Hi Headstorm,
I think I can offer some insight to your dilemma based upon my personal experiences.
I typically test as an INFJ and identify as one. I've explored other alternatives very earnestly but nothing else comes close to the resonances I have with INFJ. At one time I seriously considered INTJ, too, but it didn't really resonate, and I had some insight based upon my life.
Essentially this is because one of my very best friends is an INTJ, and we worked very closely for a couple of years so got to know each others' quirks and modes of operation quite well.
I met my friend, let's call him J, while I worked as a Secondary school teacher. I was in my late twenties (still am, just!), and he was 58-60 for the period we worked together. He is probably the finest man I've ever met, an ex-miner who fought in the miner's strike, and very politically active.
In our school, we were engaged in serious union activity and conflict with the leadership against some appalling conditions (and if you need proof of this, just know that the person who was ultimately responsible for the conditions was exposed, ousted, and is now undergoing police investigation, while the school leadership were all sacked once a new academy trust took over).

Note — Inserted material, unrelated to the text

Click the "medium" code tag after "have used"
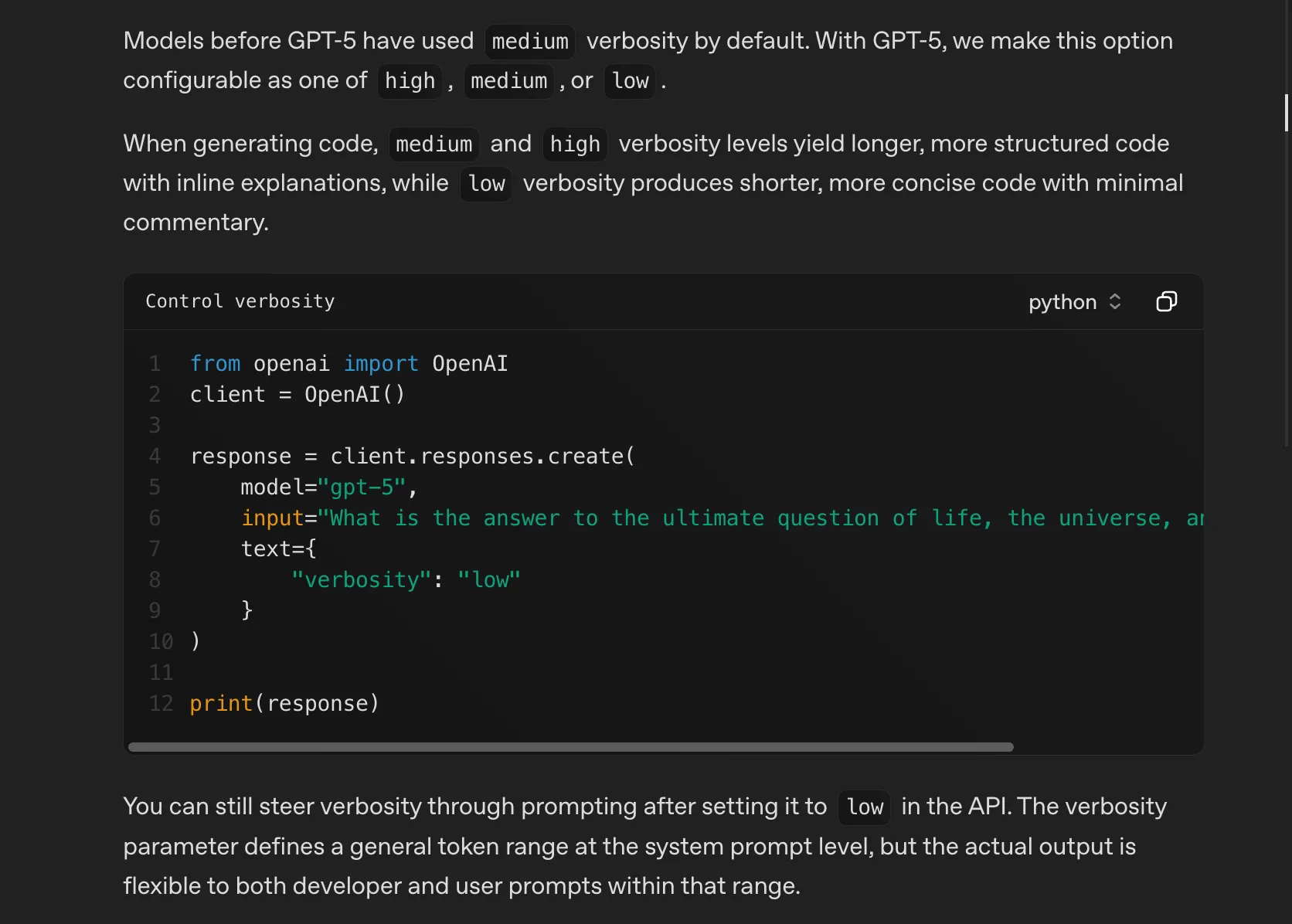 coord(529,41)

The staff were so fearful and demoralised that it was initially just us who fought to mobilise and to push back against any worsening of conditions. So we were engaged in an industrial and political struggle. I was acting head of department, he was union rep in the school (and eventually divisional secretary), under very very difficult circumstances. I was personally working 80+ hours per week minimum.
We would often discuss and plan, and of course acted upon things, and here's the differences I noticed:
He was very strategic (Te) and ruthless about winning the fight. He is perhaps the most principled man I've met (a similar level to me), however. I was more idealistic and concerned about truth and rightness. If we were right, we ought to win on principle, I thought, whereas he was much more realistic and keen on playing the chess game. I'll give you an example. I was engaged in an email conversation with the head about a particular issue - my approach was to deal with him honestly and in good faith; his outlook was that the head was testing our strength in a subtle way, and that we should respond in kind. I hadn't even considered the fact that the email exchange was a game in this war we were in, but on reflection he was right. The head was a scumbag and did things like that all the time (intimidation, bullying, &c.). He'd left his previous school on the back of a bullying scandal.
We were both willing to publically go to war with people and challenge them, but our actions afterwards betrayed our types. He kept his resentments and his hate and viewed them as enemies, whereas I always had the urge to reconcile for a better way forward. I had one infamous public exchange with the deputy head in a room full of 70 other teachers, where he essentially lost the case for a new policy to my argument. My friend J contributed to this, too (in fact, he started it, and I jumped in after - the rest of the staff were too afraid to say anything, as the other vocal people had already been bullied out of their jobs). I was calm but very forceful, and refused to allow him to speak over me, &c. He was seen to be visibly shaking with nerves during the exchange. Afterwards, he was a different man, completely defeated and dejected, and he never spoke to the whole staff again. I felt sympathy for the man (Fe) and attempted to reconcile with him (which he was receptive to), taking the line that we were 'just debating policy'. My friend was still very much of the opinion that the deputy head was a fool and it served him right for trying to go up against us (my friend had a very high opinion of our intellectual and moral powers, which is one of the reasons we were so effective - we had high confidence and morale). So in that case, I think an INFJ in conflict is more likely to show respect and sorrow for their defeated enemies whereas an INTJ simply views them dispassionately; they lost.
I hope these examples help, my friend. What about you? Do you feel more strategic or idealistic in conflict?